ABOUT THIS TASK:
Nothing but the line with "Click the shield" and the lines after it, through the end of the records below, is to be repeated, exactly as it is.

(Dataset records)
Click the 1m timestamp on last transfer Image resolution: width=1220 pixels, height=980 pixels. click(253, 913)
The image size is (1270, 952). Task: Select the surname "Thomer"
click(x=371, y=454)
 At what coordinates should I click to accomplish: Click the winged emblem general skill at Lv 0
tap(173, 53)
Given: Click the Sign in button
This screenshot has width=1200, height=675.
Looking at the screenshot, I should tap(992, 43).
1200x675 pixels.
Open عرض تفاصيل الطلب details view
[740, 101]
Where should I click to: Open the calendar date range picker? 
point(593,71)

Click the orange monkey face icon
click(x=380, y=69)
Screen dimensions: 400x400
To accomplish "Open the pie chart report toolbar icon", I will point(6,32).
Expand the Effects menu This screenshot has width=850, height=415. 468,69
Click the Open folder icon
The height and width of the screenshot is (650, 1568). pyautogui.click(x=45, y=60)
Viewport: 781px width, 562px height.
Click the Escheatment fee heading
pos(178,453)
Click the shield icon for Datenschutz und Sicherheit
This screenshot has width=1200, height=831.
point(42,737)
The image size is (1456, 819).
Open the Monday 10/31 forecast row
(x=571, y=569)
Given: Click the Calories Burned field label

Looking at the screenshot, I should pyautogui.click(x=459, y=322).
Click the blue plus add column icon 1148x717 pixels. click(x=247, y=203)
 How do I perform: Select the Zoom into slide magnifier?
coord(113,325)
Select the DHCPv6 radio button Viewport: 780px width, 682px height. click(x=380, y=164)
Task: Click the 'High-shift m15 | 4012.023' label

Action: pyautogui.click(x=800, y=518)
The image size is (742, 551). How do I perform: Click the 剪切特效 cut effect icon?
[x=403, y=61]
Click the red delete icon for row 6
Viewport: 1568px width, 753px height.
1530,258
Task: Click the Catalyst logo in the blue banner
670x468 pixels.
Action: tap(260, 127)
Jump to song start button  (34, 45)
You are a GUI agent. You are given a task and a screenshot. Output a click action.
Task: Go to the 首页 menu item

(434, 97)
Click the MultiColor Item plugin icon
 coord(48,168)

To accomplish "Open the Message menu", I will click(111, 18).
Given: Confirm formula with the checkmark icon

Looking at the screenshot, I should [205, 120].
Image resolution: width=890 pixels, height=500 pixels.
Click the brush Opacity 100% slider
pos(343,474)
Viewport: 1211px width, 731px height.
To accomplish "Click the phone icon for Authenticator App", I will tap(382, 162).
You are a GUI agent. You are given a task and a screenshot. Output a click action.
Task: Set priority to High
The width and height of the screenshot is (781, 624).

PROBLEM SOLUTION:
Click the shield icon for Datenschutz und Sicherheit
This screenshot has width=1200, height=831.
point(42,737)
The image size is (1456, 819).
Open the Monday 10/31 forecast row
(x=571, y=569)
Given: Click the Calories Burned field label

Looking at the screenshot, I should pyautogui.click(x=459, y=322).
Click the blue plus add column icon 1148x717 pixels. click(x=247, y=203)
 How do I perform: Select the Zoom into slide magnifier?
coord(113,325)
Select the DHCPv6 radio button Viewport: 780px width, 682px height. click(x=380, y=164)
Task: Click the 'High-shift m15 | 4012.023' label

Action: pyautogui.click(x=800, y=518)
The image size is (742, 551). How do I perform: Click the 剪切特效 cut effect icon?
[x=403, y=61]
Click the red delete icon for row 6
Viewport: 1568px width, 753px height.
1530,258
Task: Click the Catalyst logo in the blue banner
670x468 pixels.
Action: tap(260, 127)
Jump to song start button  (34, 45)
You are a GUI agent. You are given a task and a screenshot. Output a click action.
Task: Go to the 首页 menu item

(434, 97)
Click the MultiColor Item plugin icon
 coord(48,168)

To accomplish "Open the Message menu", I will click(111, 18).
Given: Confirm formula with the checkmark icon

Looking at the screenshot, I should [205, 120].
Image resolution: width=890 pixels, height=500 pixels.
Click the brush Opacity 100% slider
pos(343,474)
Viewport: 1211px width, 731px height.
To accomplish "Click the phone icon for Authenticator App", I will tap(382, 162).
You are a GUI agent. You are given a task and a screenshot. Output a click action.
Task: Set priority to High
The width and height of the screenshot is (781, 624).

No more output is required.